* START Excerpted passage *

This phenomenon has long been an astronomical riddle. Here was a kind
of matter that refused to obey the laws of gravitation and yield to the
enormous pull of the Sun.

[Illustration: OCTOBER 5. OCTOBER 9. DONATI’S COMET OF 1858.]

It was thought for a time that the tail was flung away from the Sun by
stupendous repelling electrical forces. That electricity plays its part
in the formation of the fairy plume is conceivable, and even probable;
but recently the physicist has discovered a new source of repellent
energy which very plausibly explains the mystery of a Comet’s tail.

This new source of energy is nothing less than the pressure or push of
the Sun’s light. Solar gravitation is a force more powerful than we can
realize. If it were possible for us to live on the Sun, we would find
ourselves pulled down so violently that our body would weigh two tons.
Our clothing alone would weigh more than one hundred pounds. Running
would be a very difficult athletic feat. Light-pressure must indeed be
powerful if it can conquer so relentless a force.

Because we have never seen objects torn from our hands by the pressure
of light, it may be inferred that this newly discovered force affects
only bodies that are invisibly small. With the aid of instruments that
feel what our hands can never feel and see what our eyes can never see,
the modern physicist has critically analyzed the radiation that beats
upon the earth from the distant Sun.

Light really does sway infinitely small particles, as was first
experimentally proved by the Russian Lebedev. Two American astronomers,
Nichols and Hull, improved upon his method. They cast the solar
effulgence into mighty mathematical scales and found that the earth
sustains a light-load of no less than 75,000 tons.

Most city-bred people are familiar with the so-called “Sun
Motors”—little mills with black and white wings, enclosed in airtight
vessels, which spin around in “perpetual motion” under the effect of
“Sun Pressure.”

It remained for the broad mind of a Swedish physicist, Svante
Arrhenius, to apply the principle of light-pressure cosmically. He
explained, very simply, that because a Comet’s tail is composed of a
very fine dust it can easily be driven away from the Sun by radiation
pressure.

To understand how it is possible for so immaterial a thing as a sunbeam
to produce so huge an effect, we have only to take a very simple
example.

* END Excerpted passage *
* START Information given *

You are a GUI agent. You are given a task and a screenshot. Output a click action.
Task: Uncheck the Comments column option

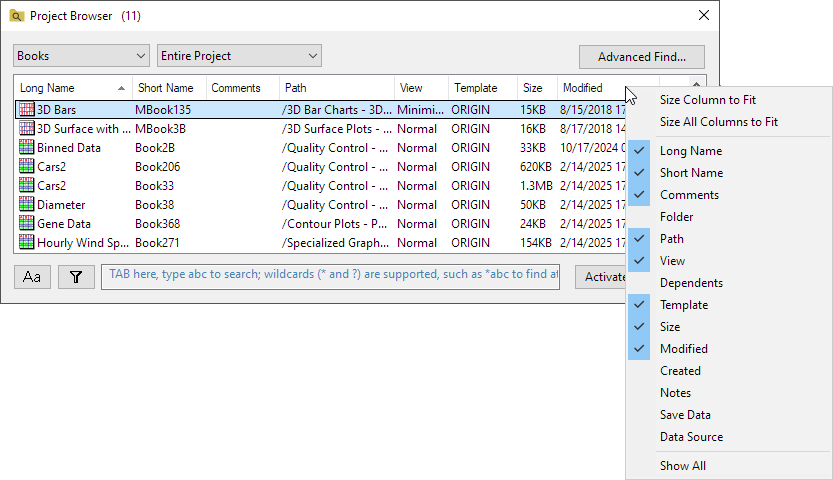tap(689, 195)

* END Information given *
* START Information given *

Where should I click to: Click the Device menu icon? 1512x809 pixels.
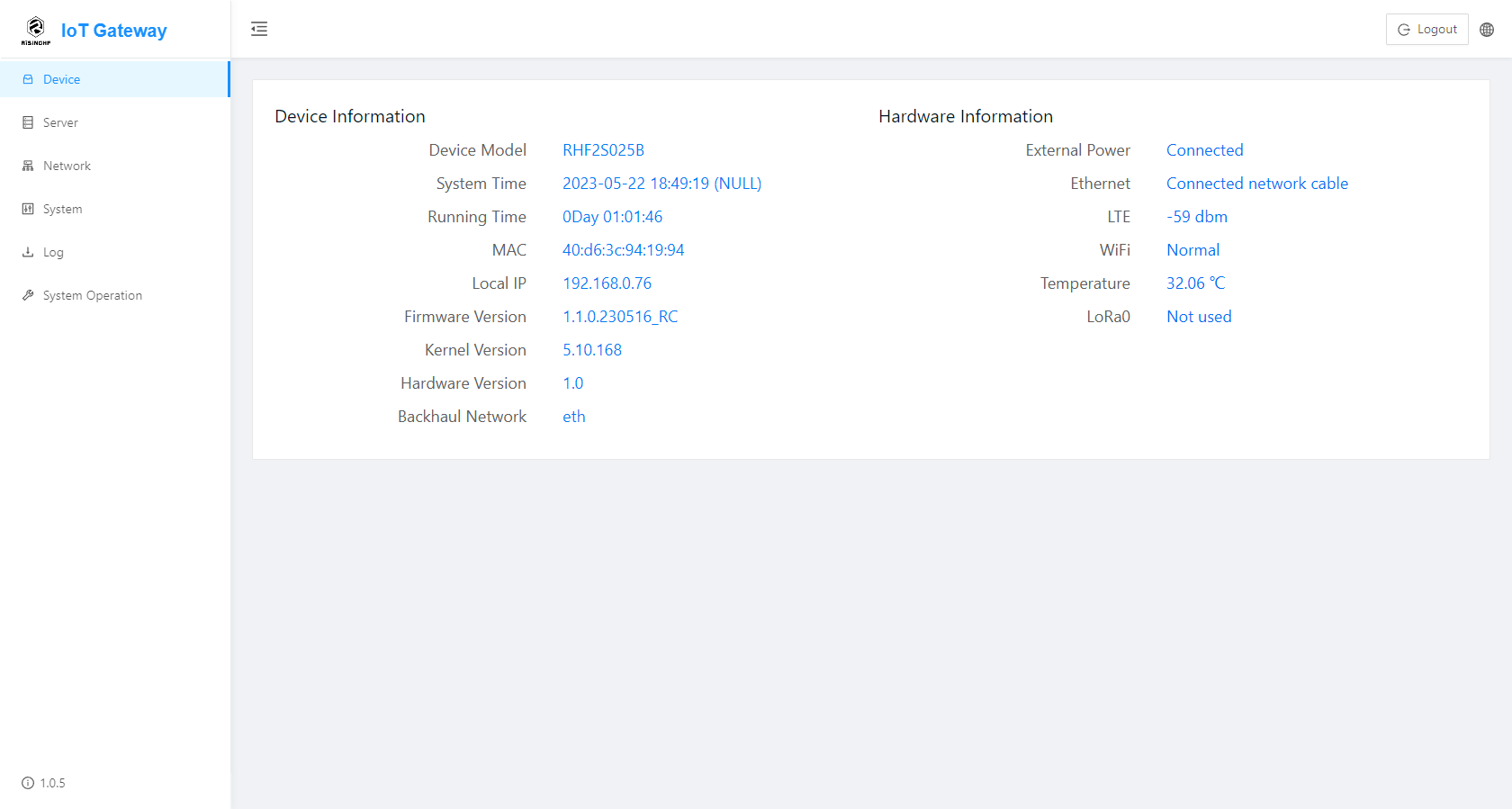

* END Information given *

• **Set of tasks**
1: Rewrite everything in the comet passage from "This phenomenon has" down to "a Comet’s tail.", putting "luminous plume" in place of "fairy plume".
2: Answer these questions from the comet passage:
(a) Who first proved experimentally that light sways infinitely small particles?
(b) According to the passage, how large a light-load does the earth sustain?
(c) How much would our clothing alone weigh if we lived on the Sun?

• **Solutions**
1:
This phenomenon has long been an astronomical riddle. Here was a kind
of matter that refused to obey the laws of gravitation and yield to the
enormous pull of the Sun.

[Illustration: OCTOBER 5. OCTOBER 9. DONATI’S COMET OF 1858.]

It was thought for a time that the tail was flung away from the Sun by
stupendous repelling electrical forces. That electricity plays its part
in the formation of the luminous plume is conceivable, and even probable;
but recently the physicist has discovered a new source of repellent
energy which very plausibly explains the mystery of a Comet’s tail.

2:
(a) The Russian Lebedev.
(b) No less than 75,000 tons.
(c) More than one hundred pounds.